Pneumococcal Inhibition of Both Cell Proliferation and Cell Migration Contributes to Retardation of Gap Closure
Gap closure of the cell-free area might be achieved by two different cell growth mechanisms: cell migration and cell proliferation. We aimed to decipher the proportion of cell proliferation from total gap closure by applying the EdU-Click technique in the CSMA. This technique enables to determine the proportion of proliferating cells from the total amount of migrating cells at a specific time point. Cells with DAPI-stained blue fluorescent nuclei, which were present within the defined gap after 24 h of cell cultivation, were defined and counted as migrating but not proliferating cells. The incorporation of 5-ethynyl-2′-deoxythymidine into newly synthesized DNA enabled the microscopic detection of red fluorescent nuclei of proliferating cells within the defined cell-free area at 0, 6, and 24 h. In untreated samples, the amount of proliferating cells with red fluorescent nuclei is significantly increasing in the defined gap area over time, reaching an average amount of 374 proliferating cells (Figures 4A,B, untreated, red bars). In contrast, rather no cell proliferation is displayed in the presence of pneumococci (mean of 14 cells) and only an average amount of 50 red nuclei are detected in CSMA samples incubated with Δply–pneumococci, which is rather 7.5-fold less and significantly different from untreated samples (Figures 4A,B, +WT, +Δply). A mean value of 635 migrating but not proliferating cells with blue fluorescent nuclei was counted within the defined area of the closed gap after 24 h of HUVEC cultivation (Figure 4B, untreated, blue bar). Significantly less non-proliferating cells were detected in the presence of wild-type bacteria reaching only a maximum of 175 migrating cells within the gap area. This is rather four-fold less cell migration compared to the HUVEC sample without bacteria. Interestingly, in the presence of the pneumolysin-deficient strain, a mean value of 414 non-proliferating cells migrated into the gap area, which is significantly more than two-fold cell migration compared to the migration in the presence of the wild-type bacteria (Figure 4B, blue bars). In all samples with and without bacteria, the amount of cell proliferation was lower than the amount of cell migration. The data provide strong evidence that the incubation with pneumococci significantly affects both cell migration and cell proliferation of HUVEC, showing stronger effects on cell proliferation even in the absence of the cytotoxic effects of pneumolysin.

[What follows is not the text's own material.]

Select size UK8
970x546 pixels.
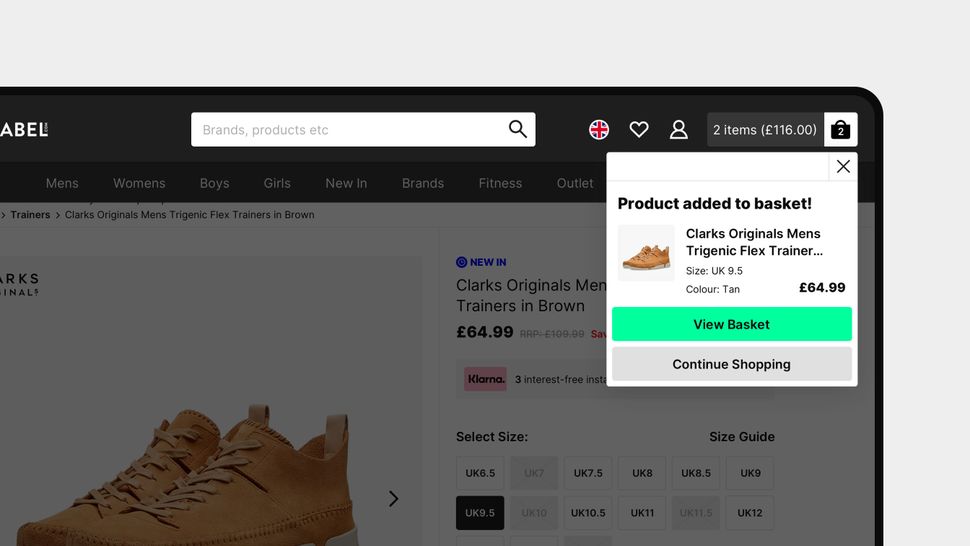click(642, 473)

Figure 4. Differential microscopic evaluation of cell proliferation and cell migration. (A) CSMA was performed for indicated time periods without bacteria (untreated), with serotype 35 A pneumococci (+WT) at MOI of 10 and with pneumolysin-deficient derivative (+Δply) in the presence of 5-ethynyl-2′-deoxythymidine (EdU-Click), which incorporates into proliferating cell nuclei. In combination with 6-FAM-azide, nuclei of proliferating cells appear in light red, whereas migrating cells are counter-stained in blue by DAPI incubation. In CSMA samples without bacteria, gap closure was completed after 24 h of cell cultivation. In the presence of wild-type pneumococci and in the presence of pneumolysin-deficient pneumococci, the cell-free gaps are not completely closed after 24 h of cell cultivation. Representative microscopic fluorescence images are shown for each sample. Scale bar indicates 100 μm. (B) Proportion of proliferating cells versus migrating cells was quantified by counting the red and blue fluorescing cell nuclei in the defined gap area at indicated time points (0, 6, and 24 h). Red bars indicate cell proliferation, and blue bars indicate cell migration. Experiments were performed in three independent assays, each in triplicate, and a minimum of four different fields of view were randomly chosen for quantification of cell nuclei. Data are expressed as mean value including standard deviation. *** indicates p < 0.001 according to two-tailed Welch’s T-test.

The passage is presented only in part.